| Extrait cité |

■ ■ ■ ■ ■ ■ ■

Un obus de gros calibre percute P.4. Le sergent M. est enseveli. On le dégage, le malheureux a perdu l’usage de la parole. Un silence étrange règne maintenant sur ce coin du champ de bataille. Les hommes, résignés, ce sont affalés dans la tranchée ; beaucoup ferment les yeux. Un caporal se précipite :  « Nous avançons à droite, regardez », s’écrie-t-il. De fait, au sud-est des Cinq-Chemins, à 8 ou 900 mètres, on distingue nettement quelques fantassins amis, qui baïonnette au canon, enjambent des tranchées et filent au pas gymnastique en direction de la Folie. On suit ces braves. On voudrait les appuyer, les rejoindre, se jeter dans la brèche d’autant qu’un renfort ne paraît les suivre.

■ ■ ■ ■ ■ ■ ■

| Matériel fourni |
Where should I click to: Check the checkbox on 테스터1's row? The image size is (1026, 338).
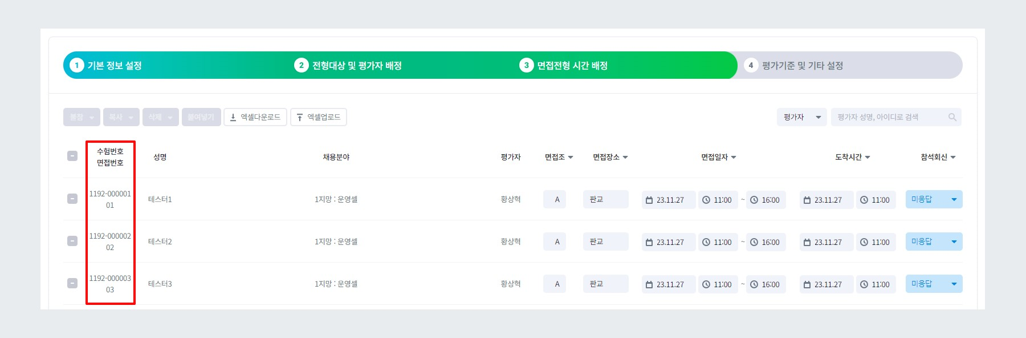(72, 200)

■ ■ ■ ■ ■ ■ ■

| Consigne 1 |
Répondez aux questions suivantes sur l'extrait cité.
(a) Qu'a perdu le sergent M. après avoir été dégagé ?
(b) À quelle distance des Cinq-Chemins distingue-t-on des fantassins amis ?
(c) En direction de quel lieu ces fantassins filent-ils ?
| Consigne 2 |
Reproduisez tel quel, dans l'extrait cité, tout ce qui va de « Un obus de gros » jusqu'à « paraît les suivre. ».

| Réponse attendue 1 |
(a) L'usage de la parole.
(b) À 8 ou 900 mètres, au sud-est.
(c) En direction de la Folie.

| Réponse attendue 2 |
Un obus de gros calibre percute P.4. Le sergent M. est enseveli. On le dégage, le malheureux a perdu l’usage de la parole. Un silence étrange règne maintenant sur ce coin du champ de bataille. Les hommes, résignés, ce sont affalés dans la tranchée ; beaucoup ferment les yeux. Un caporal se précipite :  « Nous avançons à droite, regardez », s’écrie-t-il. De fait, au sud-est des Cinq-Chemins, à 8 ou 900 mètres, on distingue nettement quelques fantassins amis, qui baïonnette au canon, enjambent des tranchées et filent au pas gymnastique en direction de la Folie. On suit ces braves. On voudrait les appuyer, les rejoindre, se jeter dans la brèche d’autant qu’un renfort ne paraît les suivre.